CRAPPIE — THROW THIS
- Primary — 1/16-oz jig (white/chartreuse or black/chartreuse) with a 2" tube, fished under a slip bobber or vertical jigged. Drop to 9–10 ft, then lift 2 ft and pause.
- Backup — 1/32-oz jig on a light spinning rod, cast to the dock edges and let it fall on slack line.
BEST WINDOW
- Walleye: 5:16 AM – 6:46 AM (minor solunar) through 8:00 AM. Wind will be building from calm to 10–15 mph — ideal. Be on the neck by first light.
- Crappie: 9:00 AM – 12:00 PM. The solunar major is 12:42–3:12 PM, but they'll be chewing through late morning once the sun gets high enough to push them into the dock shade.
NEXT MOVE
- If the walleye die by 8 AM — don't fight it.
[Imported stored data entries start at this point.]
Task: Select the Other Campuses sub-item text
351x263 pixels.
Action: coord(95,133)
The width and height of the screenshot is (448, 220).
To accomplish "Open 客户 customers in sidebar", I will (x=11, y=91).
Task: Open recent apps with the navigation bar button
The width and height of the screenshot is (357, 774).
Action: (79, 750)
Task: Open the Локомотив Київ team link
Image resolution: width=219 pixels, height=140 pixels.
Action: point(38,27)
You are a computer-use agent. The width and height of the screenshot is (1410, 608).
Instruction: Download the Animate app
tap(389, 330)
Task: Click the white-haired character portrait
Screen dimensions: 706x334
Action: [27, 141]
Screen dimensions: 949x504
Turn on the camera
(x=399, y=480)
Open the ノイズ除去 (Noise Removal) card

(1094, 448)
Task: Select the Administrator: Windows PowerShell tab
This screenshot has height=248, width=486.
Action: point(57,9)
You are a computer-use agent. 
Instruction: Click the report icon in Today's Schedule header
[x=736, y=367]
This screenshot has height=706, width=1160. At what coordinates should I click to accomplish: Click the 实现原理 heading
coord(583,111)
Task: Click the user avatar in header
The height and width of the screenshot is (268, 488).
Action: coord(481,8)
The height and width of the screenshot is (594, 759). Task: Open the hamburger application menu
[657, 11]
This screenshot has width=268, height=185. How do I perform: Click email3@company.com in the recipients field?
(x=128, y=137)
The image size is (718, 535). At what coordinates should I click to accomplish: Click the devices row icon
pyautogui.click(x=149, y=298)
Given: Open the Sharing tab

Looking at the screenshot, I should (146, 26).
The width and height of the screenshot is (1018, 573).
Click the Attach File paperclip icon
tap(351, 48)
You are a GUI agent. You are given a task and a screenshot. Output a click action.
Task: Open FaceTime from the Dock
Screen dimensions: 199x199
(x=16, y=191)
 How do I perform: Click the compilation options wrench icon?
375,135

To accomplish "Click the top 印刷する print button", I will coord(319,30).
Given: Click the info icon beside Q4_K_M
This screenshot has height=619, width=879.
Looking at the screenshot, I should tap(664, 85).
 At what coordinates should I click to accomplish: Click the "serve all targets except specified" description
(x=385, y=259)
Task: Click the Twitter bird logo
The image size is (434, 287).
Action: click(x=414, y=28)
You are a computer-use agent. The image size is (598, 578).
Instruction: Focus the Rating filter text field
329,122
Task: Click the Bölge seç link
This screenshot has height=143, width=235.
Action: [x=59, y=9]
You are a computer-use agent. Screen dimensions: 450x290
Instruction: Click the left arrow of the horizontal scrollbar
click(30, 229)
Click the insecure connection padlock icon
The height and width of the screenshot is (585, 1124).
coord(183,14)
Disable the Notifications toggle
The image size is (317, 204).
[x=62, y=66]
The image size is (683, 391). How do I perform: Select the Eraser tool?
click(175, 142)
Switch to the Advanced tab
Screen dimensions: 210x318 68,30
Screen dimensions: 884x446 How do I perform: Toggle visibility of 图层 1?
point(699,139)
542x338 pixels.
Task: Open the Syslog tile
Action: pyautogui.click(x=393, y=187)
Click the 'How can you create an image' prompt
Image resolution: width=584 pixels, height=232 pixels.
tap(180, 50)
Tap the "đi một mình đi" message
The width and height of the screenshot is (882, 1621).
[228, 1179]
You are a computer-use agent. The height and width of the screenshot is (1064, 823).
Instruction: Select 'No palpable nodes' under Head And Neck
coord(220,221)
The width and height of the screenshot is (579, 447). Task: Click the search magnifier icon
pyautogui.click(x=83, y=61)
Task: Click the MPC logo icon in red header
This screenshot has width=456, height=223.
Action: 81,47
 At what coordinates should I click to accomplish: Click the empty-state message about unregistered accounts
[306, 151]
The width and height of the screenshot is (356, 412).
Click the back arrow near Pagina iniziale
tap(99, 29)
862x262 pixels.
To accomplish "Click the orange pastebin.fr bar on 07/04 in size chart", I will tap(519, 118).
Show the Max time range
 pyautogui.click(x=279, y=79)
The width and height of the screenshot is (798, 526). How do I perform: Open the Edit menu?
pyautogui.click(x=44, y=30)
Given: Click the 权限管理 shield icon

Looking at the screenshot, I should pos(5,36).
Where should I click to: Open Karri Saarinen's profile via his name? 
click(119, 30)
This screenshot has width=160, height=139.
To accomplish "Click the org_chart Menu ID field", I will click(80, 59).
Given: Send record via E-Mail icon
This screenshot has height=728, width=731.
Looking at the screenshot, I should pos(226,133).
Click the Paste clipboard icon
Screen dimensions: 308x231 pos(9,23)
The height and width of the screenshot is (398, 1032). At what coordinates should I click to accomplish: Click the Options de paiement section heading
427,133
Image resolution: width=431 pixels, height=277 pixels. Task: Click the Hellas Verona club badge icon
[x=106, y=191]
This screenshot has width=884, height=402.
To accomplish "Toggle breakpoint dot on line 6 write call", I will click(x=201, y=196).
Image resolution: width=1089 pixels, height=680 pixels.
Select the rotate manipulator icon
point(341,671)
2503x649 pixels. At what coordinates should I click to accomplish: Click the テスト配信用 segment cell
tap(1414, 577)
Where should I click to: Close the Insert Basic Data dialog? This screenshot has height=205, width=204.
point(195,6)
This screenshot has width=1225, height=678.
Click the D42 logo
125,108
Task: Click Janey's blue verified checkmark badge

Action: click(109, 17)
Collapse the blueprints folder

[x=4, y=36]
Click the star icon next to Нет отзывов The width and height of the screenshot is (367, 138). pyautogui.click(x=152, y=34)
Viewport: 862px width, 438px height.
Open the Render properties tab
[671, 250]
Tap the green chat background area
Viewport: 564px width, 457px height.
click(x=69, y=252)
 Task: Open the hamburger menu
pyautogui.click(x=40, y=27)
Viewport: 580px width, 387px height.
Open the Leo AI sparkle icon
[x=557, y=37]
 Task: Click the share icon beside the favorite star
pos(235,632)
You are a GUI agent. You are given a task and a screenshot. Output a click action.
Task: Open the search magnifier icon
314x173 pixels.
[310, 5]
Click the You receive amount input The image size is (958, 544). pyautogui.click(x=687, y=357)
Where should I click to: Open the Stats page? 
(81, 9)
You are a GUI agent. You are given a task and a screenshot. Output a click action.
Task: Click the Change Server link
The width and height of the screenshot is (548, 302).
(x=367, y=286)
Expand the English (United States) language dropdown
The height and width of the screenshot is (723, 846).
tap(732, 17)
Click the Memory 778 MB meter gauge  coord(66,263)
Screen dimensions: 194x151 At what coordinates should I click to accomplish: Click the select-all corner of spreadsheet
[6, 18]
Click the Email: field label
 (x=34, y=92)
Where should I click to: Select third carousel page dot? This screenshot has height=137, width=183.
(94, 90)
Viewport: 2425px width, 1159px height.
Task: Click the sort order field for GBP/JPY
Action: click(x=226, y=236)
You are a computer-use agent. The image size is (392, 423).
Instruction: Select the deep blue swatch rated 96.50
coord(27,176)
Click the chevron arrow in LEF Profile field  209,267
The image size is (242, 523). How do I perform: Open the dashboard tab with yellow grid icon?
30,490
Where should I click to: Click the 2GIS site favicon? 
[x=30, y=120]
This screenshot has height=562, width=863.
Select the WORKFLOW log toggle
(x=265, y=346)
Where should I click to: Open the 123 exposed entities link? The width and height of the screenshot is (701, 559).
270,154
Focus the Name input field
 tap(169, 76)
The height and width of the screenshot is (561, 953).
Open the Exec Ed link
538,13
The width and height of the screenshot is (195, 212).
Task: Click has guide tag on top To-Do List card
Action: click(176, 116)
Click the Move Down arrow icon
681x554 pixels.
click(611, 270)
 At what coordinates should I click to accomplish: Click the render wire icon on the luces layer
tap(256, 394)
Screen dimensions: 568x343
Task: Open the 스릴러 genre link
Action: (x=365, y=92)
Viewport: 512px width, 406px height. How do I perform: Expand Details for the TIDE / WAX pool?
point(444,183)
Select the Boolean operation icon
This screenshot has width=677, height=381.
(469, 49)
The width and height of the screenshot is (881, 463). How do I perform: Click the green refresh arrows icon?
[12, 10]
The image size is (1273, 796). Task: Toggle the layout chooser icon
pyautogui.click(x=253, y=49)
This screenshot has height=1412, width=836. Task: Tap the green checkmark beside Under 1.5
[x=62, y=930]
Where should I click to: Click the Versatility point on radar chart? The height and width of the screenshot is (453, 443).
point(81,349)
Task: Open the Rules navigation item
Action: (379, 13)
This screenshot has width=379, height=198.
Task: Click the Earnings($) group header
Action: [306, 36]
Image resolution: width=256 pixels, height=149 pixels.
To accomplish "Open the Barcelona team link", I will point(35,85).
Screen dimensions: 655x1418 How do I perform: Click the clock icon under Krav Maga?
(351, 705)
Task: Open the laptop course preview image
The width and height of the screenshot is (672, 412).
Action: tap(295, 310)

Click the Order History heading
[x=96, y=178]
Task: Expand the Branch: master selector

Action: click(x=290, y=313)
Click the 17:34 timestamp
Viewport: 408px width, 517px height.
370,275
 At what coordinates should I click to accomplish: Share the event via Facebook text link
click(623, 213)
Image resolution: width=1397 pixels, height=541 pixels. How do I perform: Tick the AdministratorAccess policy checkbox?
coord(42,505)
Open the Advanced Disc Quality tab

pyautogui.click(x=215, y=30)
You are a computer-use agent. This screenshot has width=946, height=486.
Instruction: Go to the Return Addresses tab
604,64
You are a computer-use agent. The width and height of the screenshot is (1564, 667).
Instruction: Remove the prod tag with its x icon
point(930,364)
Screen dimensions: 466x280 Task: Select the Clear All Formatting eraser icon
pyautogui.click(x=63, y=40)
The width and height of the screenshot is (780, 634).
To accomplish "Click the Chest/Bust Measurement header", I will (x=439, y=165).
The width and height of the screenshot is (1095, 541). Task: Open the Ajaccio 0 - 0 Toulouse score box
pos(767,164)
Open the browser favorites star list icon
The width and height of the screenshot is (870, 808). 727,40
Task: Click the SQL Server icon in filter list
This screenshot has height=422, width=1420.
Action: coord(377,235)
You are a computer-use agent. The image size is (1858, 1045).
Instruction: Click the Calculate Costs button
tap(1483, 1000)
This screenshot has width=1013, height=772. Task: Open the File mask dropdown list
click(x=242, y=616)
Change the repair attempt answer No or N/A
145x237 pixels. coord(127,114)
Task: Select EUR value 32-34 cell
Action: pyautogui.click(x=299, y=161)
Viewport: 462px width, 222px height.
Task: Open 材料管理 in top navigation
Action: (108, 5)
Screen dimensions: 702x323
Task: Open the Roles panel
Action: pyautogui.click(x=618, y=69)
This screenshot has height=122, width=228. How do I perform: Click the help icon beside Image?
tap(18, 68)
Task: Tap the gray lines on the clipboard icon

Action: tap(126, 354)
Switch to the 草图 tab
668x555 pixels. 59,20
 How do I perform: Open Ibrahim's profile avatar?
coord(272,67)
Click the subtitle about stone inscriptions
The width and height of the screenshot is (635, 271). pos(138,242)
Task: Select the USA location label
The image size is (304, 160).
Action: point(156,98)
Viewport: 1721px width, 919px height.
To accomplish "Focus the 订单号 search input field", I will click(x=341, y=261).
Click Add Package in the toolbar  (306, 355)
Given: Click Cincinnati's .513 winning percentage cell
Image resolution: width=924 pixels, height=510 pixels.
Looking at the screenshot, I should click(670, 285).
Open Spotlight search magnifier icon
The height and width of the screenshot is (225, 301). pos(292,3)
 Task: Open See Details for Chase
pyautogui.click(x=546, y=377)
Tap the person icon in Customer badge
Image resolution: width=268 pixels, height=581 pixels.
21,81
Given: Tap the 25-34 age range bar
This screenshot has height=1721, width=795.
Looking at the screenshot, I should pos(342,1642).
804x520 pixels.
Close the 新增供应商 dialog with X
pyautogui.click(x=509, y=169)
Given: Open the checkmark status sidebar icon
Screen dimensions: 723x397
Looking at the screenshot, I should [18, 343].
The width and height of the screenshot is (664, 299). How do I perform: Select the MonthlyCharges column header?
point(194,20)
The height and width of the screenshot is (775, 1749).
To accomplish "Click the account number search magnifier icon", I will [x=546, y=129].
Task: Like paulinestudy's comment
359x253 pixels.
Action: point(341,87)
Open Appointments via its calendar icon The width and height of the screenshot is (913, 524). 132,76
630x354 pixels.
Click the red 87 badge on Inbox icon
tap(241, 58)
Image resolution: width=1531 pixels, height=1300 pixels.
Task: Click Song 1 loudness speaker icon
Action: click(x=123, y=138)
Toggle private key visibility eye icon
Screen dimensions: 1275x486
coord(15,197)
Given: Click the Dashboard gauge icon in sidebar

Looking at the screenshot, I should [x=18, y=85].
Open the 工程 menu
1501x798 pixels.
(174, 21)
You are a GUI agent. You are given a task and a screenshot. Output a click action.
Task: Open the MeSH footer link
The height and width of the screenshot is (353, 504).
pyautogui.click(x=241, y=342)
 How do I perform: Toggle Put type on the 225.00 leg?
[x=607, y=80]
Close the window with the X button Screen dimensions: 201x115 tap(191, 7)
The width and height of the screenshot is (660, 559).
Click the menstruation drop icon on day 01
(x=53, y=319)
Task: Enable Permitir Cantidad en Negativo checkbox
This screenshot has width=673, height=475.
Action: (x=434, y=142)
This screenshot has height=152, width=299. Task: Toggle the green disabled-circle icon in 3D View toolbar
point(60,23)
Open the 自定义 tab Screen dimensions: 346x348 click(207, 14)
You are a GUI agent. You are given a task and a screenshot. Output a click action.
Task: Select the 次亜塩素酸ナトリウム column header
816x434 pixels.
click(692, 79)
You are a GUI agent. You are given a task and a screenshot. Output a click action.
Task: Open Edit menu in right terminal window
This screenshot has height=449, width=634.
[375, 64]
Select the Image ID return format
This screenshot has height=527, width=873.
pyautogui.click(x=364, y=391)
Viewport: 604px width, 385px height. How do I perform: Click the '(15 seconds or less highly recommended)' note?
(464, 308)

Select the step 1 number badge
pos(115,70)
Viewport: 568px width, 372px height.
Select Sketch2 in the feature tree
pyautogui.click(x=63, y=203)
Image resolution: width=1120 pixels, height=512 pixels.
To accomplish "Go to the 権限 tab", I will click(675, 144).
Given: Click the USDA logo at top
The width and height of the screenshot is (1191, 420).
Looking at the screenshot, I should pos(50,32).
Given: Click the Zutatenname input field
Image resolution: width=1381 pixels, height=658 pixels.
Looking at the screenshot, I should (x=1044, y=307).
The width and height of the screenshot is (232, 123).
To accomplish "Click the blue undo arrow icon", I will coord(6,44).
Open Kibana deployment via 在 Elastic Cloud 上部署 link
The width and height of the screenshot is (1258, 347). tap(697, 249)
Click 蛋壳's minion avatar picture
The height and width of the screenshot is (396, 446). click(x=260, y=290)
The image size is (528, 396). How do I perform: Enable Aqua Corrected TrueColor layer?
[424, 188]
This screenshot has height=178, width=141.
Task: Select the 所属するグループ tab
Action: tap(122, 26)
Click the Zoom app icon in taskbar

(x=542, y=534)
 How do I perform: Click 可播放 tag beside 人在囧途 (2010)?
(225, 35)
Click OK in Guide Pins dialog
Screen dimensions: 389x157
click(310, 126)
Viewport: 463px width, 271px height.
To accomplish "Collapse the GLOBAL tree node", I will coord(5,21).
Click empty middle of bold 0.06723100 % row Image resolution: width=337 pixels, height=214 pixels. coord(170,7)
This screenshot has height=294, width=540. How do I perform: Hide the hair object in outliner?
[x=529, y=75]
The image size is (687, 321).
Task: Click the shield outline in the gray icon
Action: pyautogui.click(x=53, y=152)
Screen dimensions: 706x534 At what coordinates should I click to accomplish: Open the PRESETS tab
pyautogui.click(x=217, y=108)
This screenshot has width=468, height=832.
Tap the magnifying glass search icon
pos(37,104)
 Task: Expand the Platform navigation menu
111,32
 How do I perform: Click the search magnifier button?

Pack up and move straight to the eastern basin docks. The cooling trend limits their feeding window; they'll shut down fast when the sun hits the water.
- If the crappie are short-biting — downsize to a 1/32-oz head with a 1.5" tube and switch to a slow, dead-stick fall. If they still won't commit, tie on a #6 hook with a live minnow under a bobber and wait them out.